▶ [TEKS HASIL EKSTRAKSI]:
Medan, HarianBatakpos.com – Tim Penyidik Kejaksaan Tinggi Sumatera Utara (Kejati Sumut) kembali menahan dua tersangka dalam kasus dugaan korupsi penyelewengan dan penggelembungan dana program penanggulangan pandemi COVID-19. Kasus ini terkait pengadaan alat pelindung diri (APD) di Dinas Kesehatan Sumatera Utara (Dinkes Sumut) pada tahun anggaran 2020.
Kedua tersangka yang ditahan adalah dr. Aris Yudhariansyah alias AY selaku mantan Sekretaris Dinas Kesehatan Provinsi Sumatera Utara dan Ferdinand Hamzah Siregar alias FHS. Menurut Koordinator Kejati Sumut, Yos A Tarigan, penahanan dilakukan setelah keduanya ditetapkan sebagai tersangka pada Rabu di Medan. Alasan penahanan adalah kekhawatiran tersangka melarikan diri, menghilangkan barang bukti, atau mengulangi tindak pidana.

▶ [TUJUAN LATIHAN]:
Tolong terjemahkan kalimat "Alasan penahanan adalah kekhawatiran tersangka melarikan diri, menghilangkan barang bukti, atau mengulangi tindak pidana." dari teks hasil ekstraksi di atas ke dalam bahasa Inggris. Baris-baris di bawah ini tidak berperan apa pun di sini.

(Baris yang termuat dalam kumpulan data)
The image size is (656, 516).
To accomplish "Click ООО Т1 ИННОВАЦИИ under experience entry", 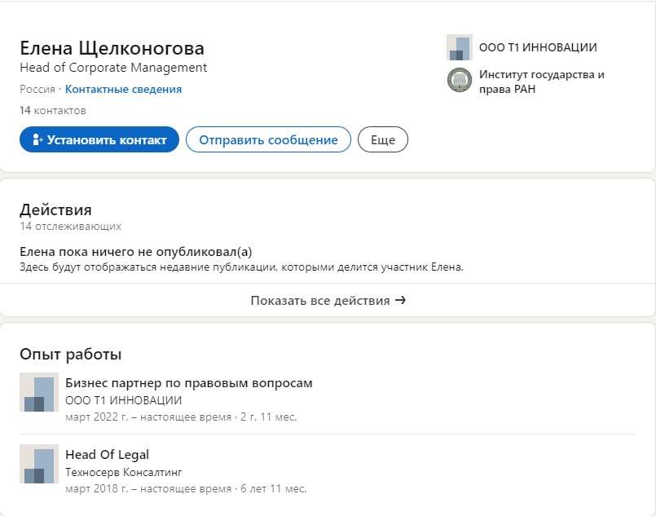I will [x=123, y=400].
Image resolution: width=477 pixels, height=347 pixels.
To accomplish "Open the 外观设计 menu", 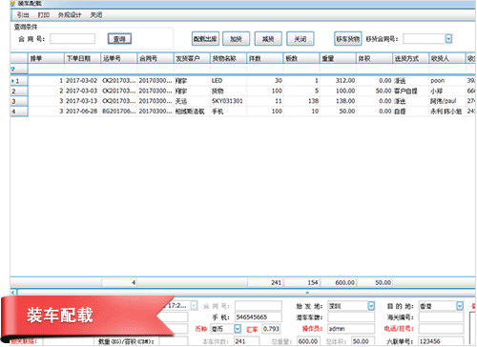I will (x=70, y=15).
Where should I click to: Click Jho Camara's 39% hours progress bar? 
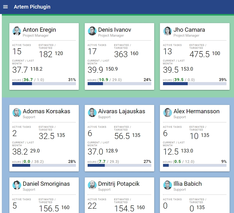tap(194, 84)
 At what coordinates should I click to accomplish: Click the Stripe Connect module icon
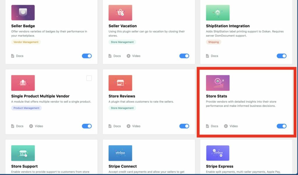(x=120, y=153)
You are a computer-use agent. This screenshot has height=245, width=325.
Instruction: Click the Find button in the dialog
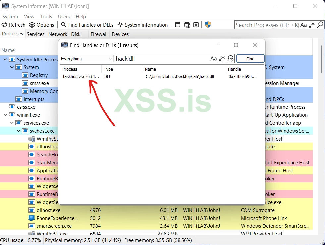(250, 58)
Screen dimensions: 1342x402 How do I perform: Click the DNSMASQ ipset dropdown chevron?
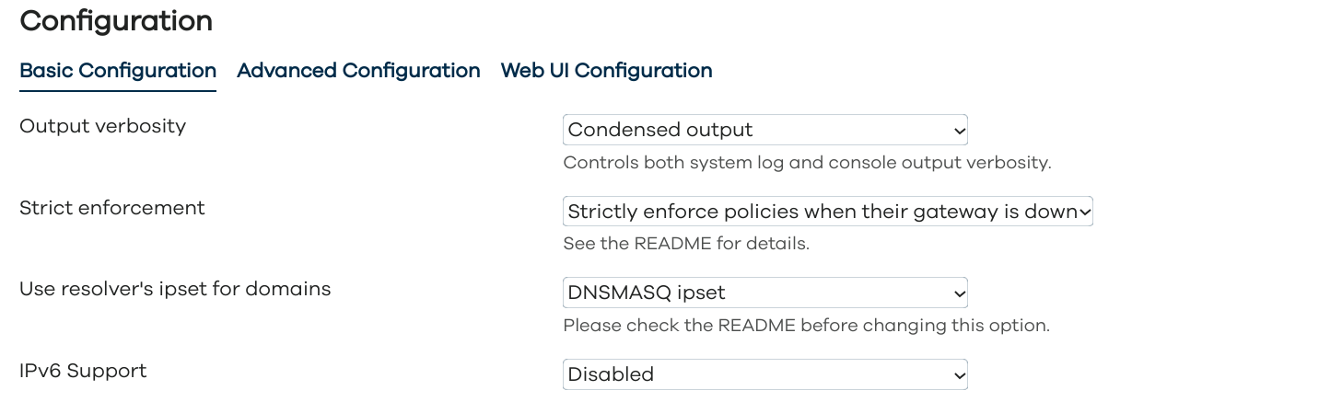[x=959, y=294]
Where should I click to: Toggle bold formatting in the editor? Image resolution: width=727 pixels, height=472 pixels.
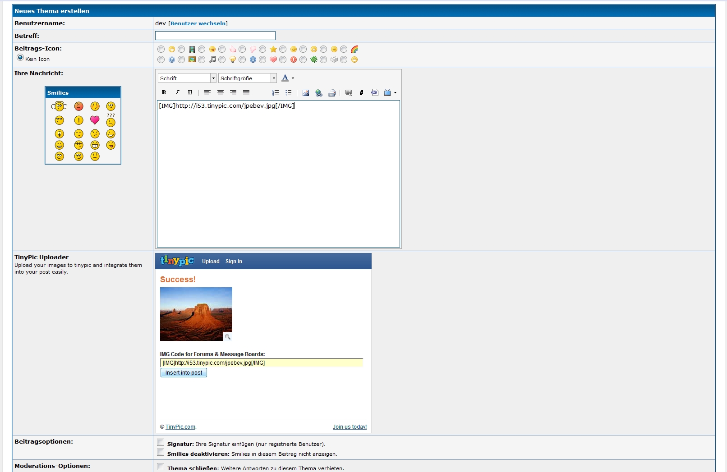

▶ [HASIL LATIHAN INI]:
The reason for the detention was concern that the suspects would flee, destroy evidence, or repeat the crime.